[Saved entries]
★ ★ ★ ★ ★ ★ ★

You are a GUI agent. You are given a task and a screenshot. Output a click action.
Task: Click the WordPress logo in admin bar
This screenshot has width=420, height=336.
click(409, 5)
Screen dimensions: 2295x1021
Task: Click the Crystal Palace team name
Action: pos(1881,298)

★ ★ ★ ★ ★ ★ ★

> **Task objective**
Restate every entry above word for word.

> **Response to the exercise**
You are a GUI agent. You are given a task and a screenshot. Output a click action.
Task: Click the WordPress logo in admin bar
This screenshot has width=420, height=336.
click(409, 5)
Screen dimensions: 2295x1021
Task: Click the Crystal Palace team name
Action: pos(1881,298)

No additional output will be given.